* _Instructions for the task_: Output the entries below word for word, stopping once the line containing "Image resolution: width=774" is done, and omit each picture.

§

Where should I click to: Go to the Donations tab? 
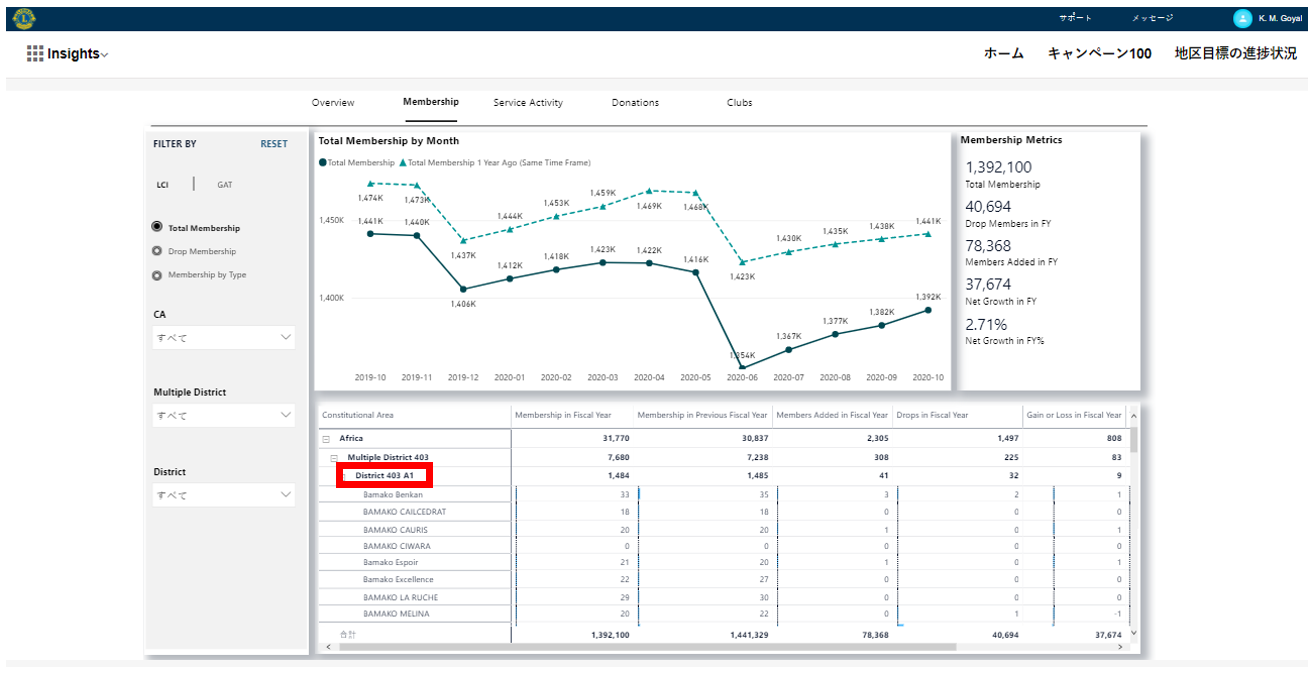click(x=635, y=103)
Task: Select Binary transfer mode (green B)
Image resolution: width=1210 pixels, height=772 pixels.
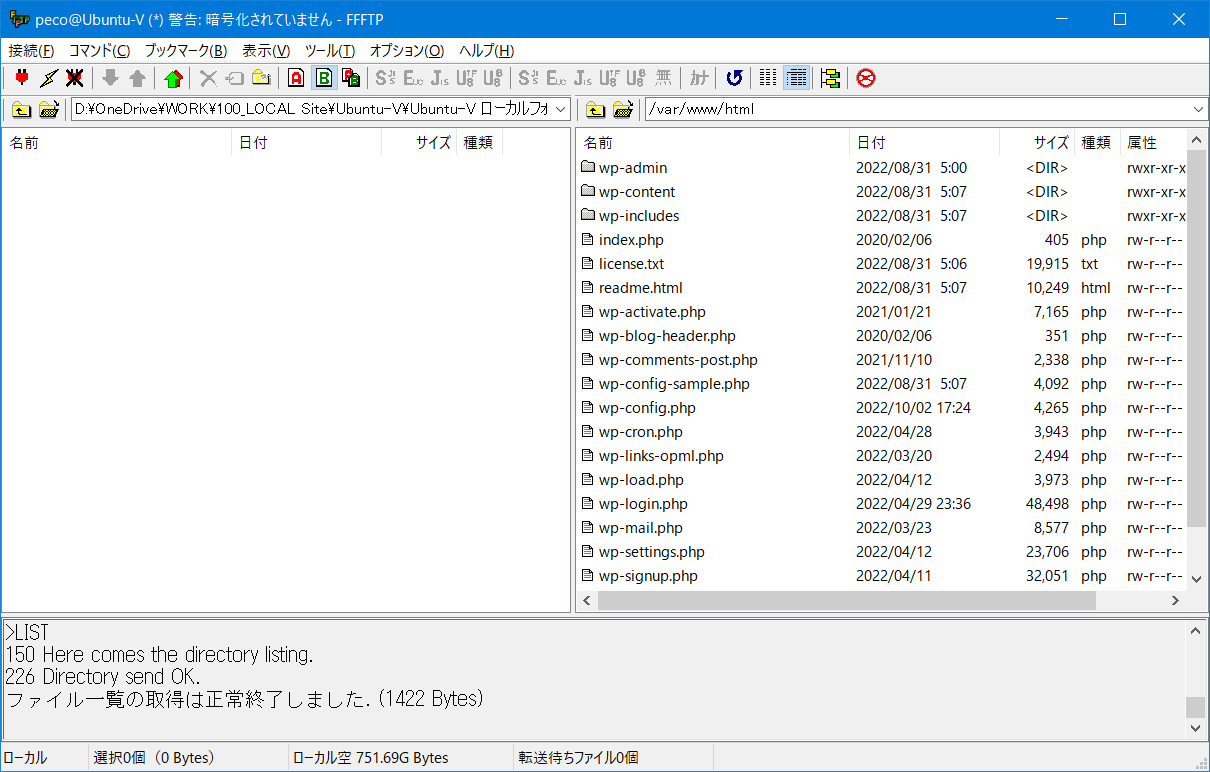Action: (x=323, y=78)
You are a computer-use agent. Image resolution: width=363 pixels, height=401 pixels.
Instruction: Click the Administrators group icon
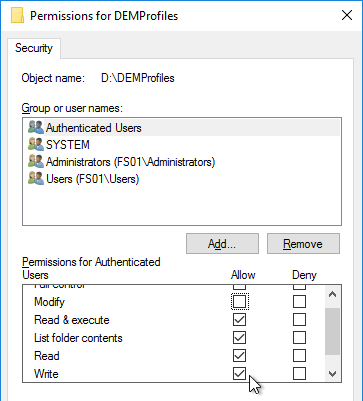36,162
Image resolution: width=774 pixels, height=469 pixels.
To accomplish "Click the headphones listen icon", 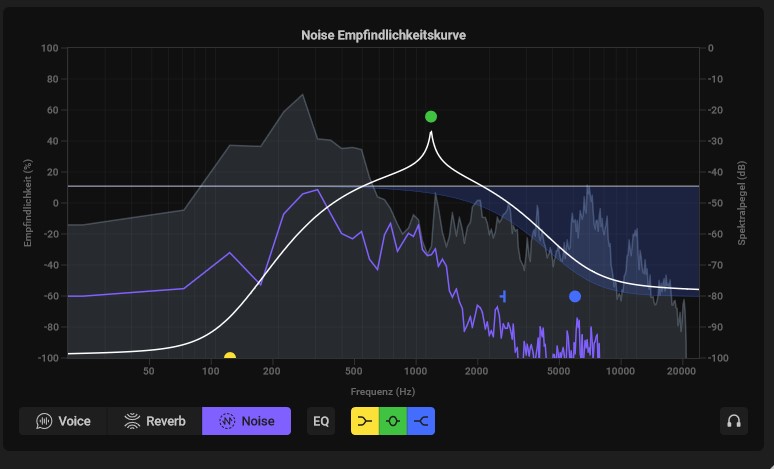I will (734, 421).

§

* _Task solution_:
Where should I click to: Go to the Donations tab? 
click(x=635, y=103)
Task: Select Binary transfer mode (green B)
Image resolution: width=1210 pixels, height=772 pixels.
Action: (x=323, y=78)
You are a computer-use agent. Image resolution: width=363 pixels, height=401 pixels.
Instruction: Click the Administrators group icon
36,162
Image resolution: width=774 pixels, height=469 pixels.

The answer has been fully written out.